Felix: Das sind etwa drei Prozent der Menschen aus dem Landkreis. Die nehmen sich dann auch Urlaub und verschwinden für die Tage. Die allermeisten sehen aber das Positive. Das Event wird weltweit übertragen. Das ist großartige Werbung für unseren Landkreis. Der Challenge lockt außerdem eine Viertelmillion potenzielle Restaurant- und Hotelgäste in die Gemeinden. Das Event wirkt für die gesamte Region wertschöpfend.

#BeatYesterday.org: Zum Abschluss. Aus Hawaii kam der Challenge nach Roth. Starten mittlerweile auch Gäste aus Hawaii in Mittelfranken?

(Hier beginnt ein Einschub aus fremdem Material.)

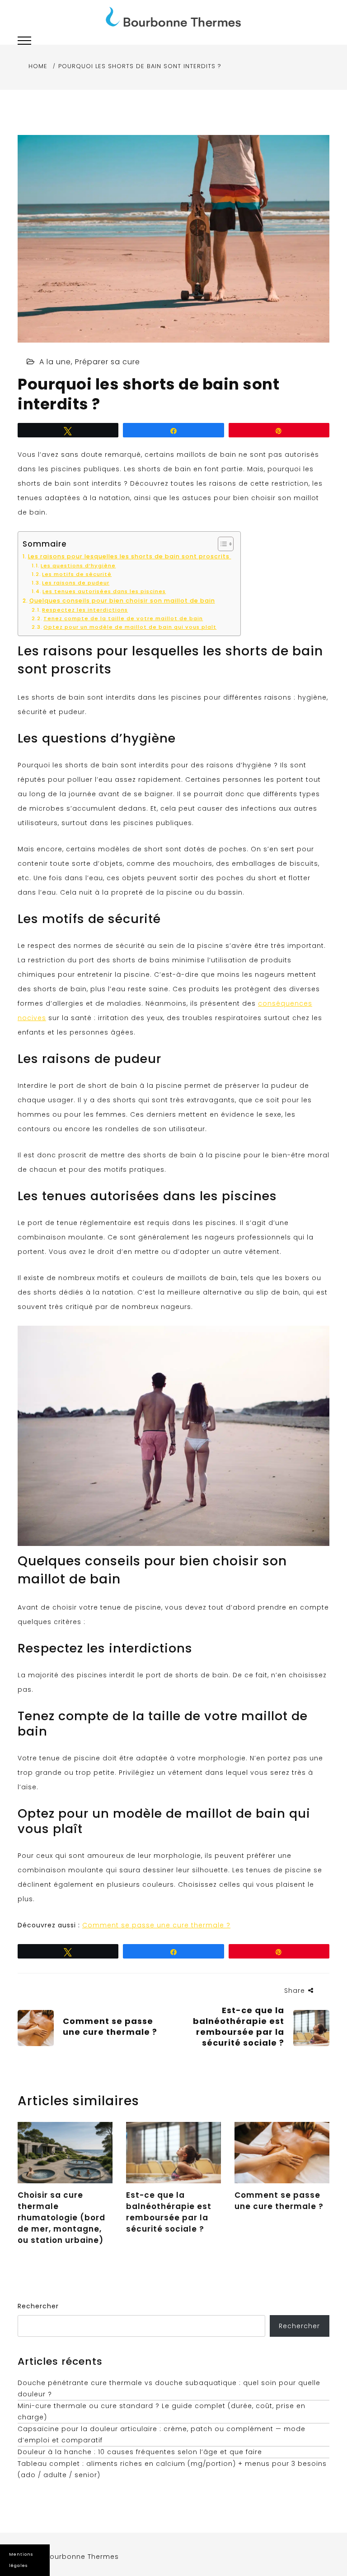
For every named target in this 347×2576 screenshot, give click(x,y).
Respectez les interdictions (85, 609)
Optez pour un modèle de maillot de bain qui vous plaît (129, 627)
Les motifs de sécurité (77, 574)
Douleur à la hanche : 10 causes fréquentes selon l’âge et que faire (140, 2451)
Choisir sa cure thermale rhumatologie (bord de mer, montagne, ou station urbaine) (61, 2218)
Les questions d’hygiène (78, 565)
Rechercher (38, 2306)
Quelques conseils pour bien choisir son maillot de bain (122, 600)
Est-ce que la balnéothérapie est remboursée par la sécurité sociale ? (168, 2212)
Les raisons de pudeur (75, 582)
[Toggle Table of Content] (221, 544)
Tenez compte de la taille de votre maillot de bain (123, 618)
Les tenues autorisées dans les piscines (104, 591)
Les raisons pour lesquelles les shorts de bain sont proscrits (129, 556)
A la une (55, 362)
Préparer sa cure (107, 362)
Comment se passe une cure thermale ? (156, 1925)
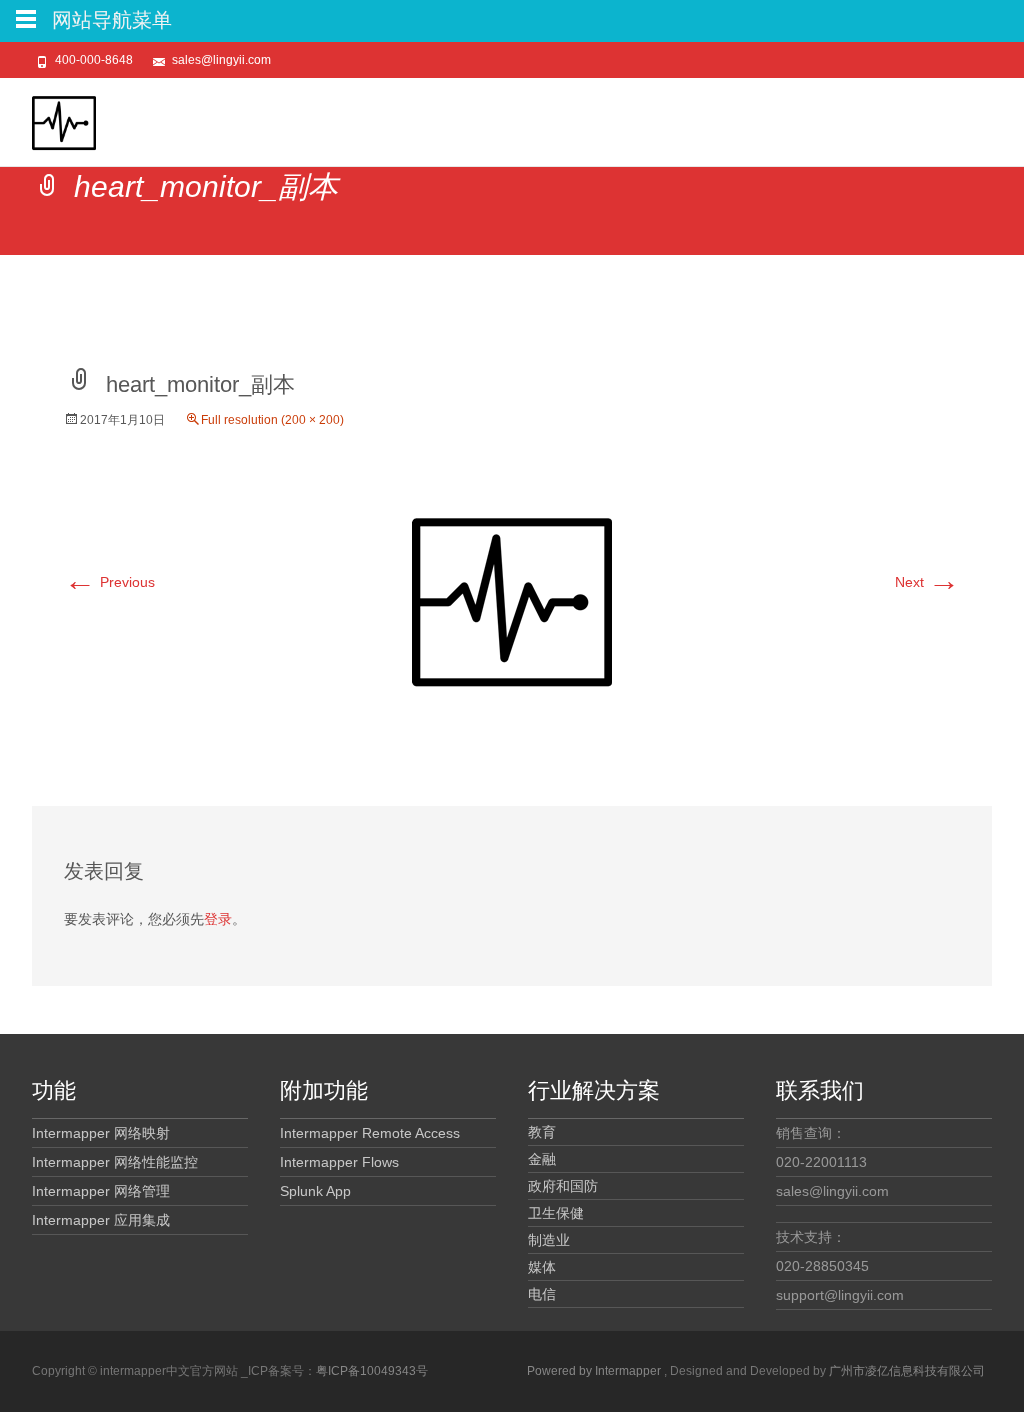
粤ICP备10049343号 (372, 1371)
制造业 (549, 1240)
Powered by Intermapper (595, 1371)
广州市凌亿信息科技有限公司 (907, 1371)
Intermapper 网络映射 (101, 1133)
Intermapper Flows (339, 1162)
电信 (542, 1294)
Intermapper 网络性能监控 (115, 1162)
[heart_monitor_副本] (512, 600)
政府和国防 (563, 1186)
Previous (109, 582)
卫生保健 (556, 1213)
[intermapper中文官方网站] (48, 118)
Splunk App (315, 1191)
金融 (542, 1159)
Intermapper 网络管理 (101, 1191)
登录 (218, 919)
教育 (542, 1132)
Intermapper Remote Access (370, 1133)
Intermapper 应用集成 (101, 1220)
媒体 (542, 1267)
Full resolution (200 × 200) (272, 420)
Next (927, 582)
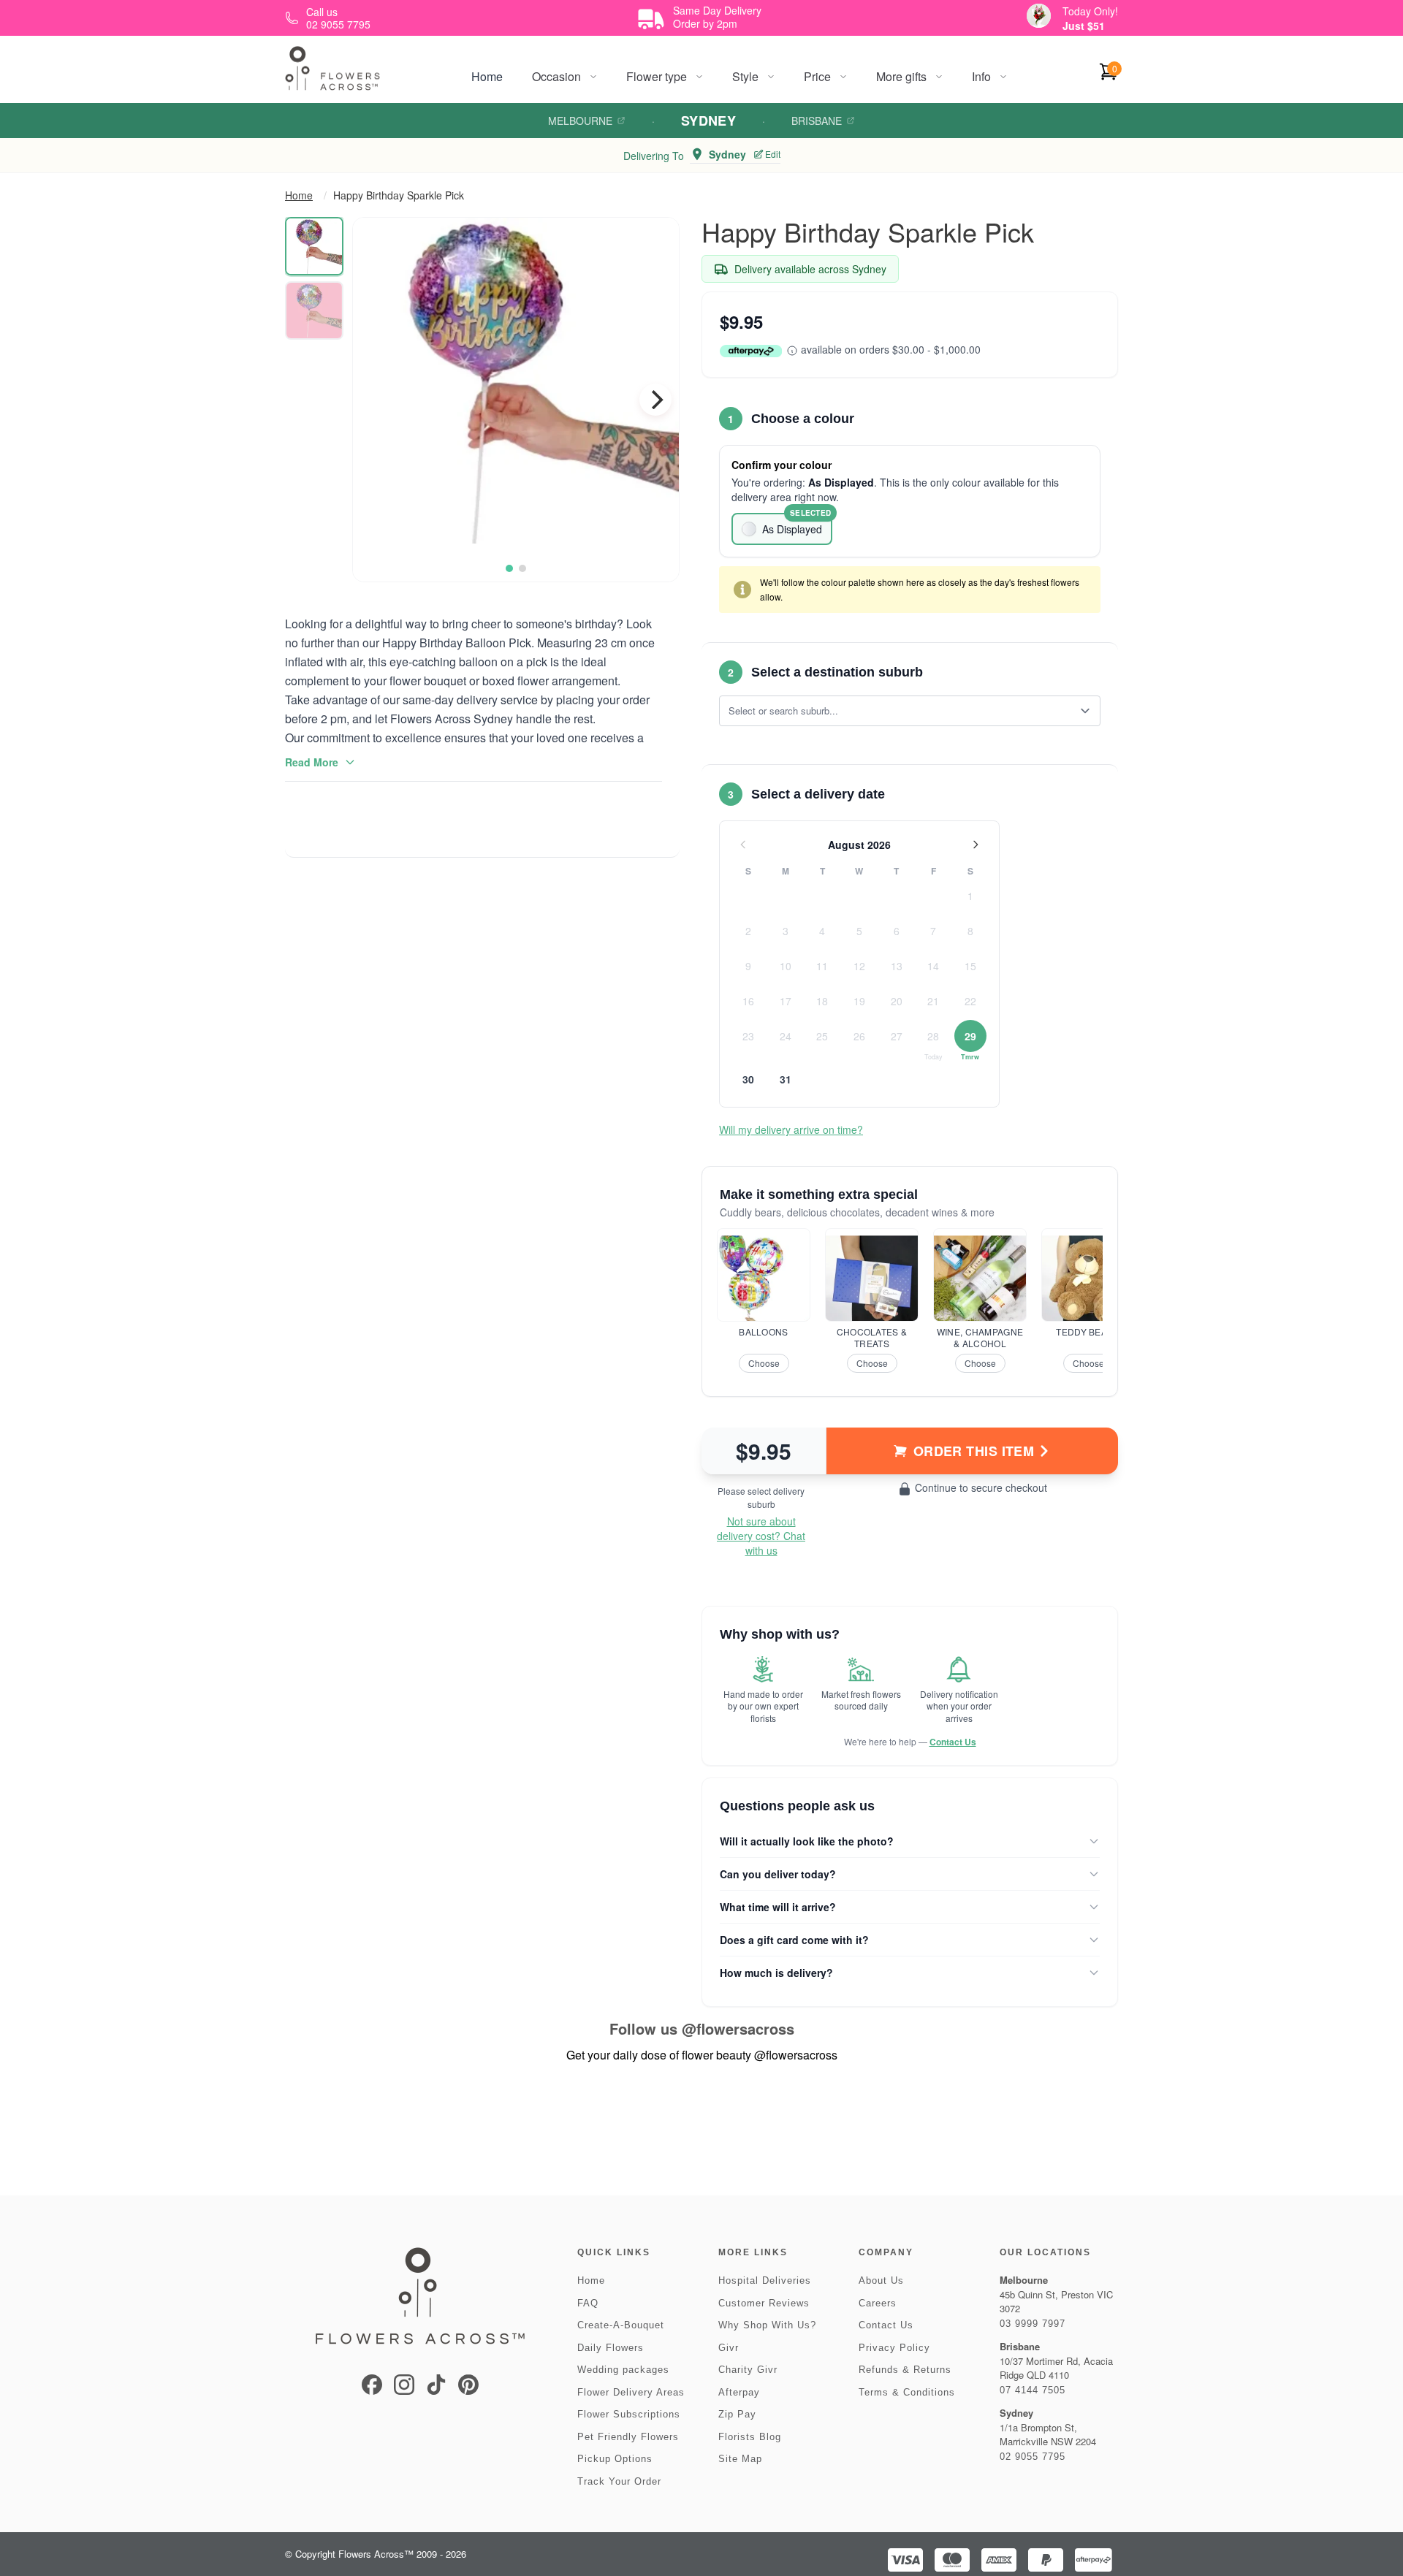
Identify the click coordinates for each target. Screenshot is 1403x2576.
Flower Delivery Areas (631, 2392)
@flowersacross (738, 2028)
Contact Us (952, 1741)
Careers (878, 2303)
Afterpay (739, 2392)
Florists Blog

Felix: Es sind immer wieder Hawaiianerinnen und Hawaiianer dabei. Generell reisen die Teilnehmenden von überall an. Allein 300 Australierinnen und Australier kommen jedes Jahr hierher. Es ist bewegend, dass die unterschiedlichen Kulturen friedlich zusammen kommen und die Menschen eine gute Zeit verbringen. Was mich am meisten freut: Sehr viele unserer Gäste sagen, dass sie zwei Dinge im Leben machen wollten: Hawaii und Roth. Dieser Satz ist ein tolles Kompliment für alle, die diesen Triathlon ermöglichen.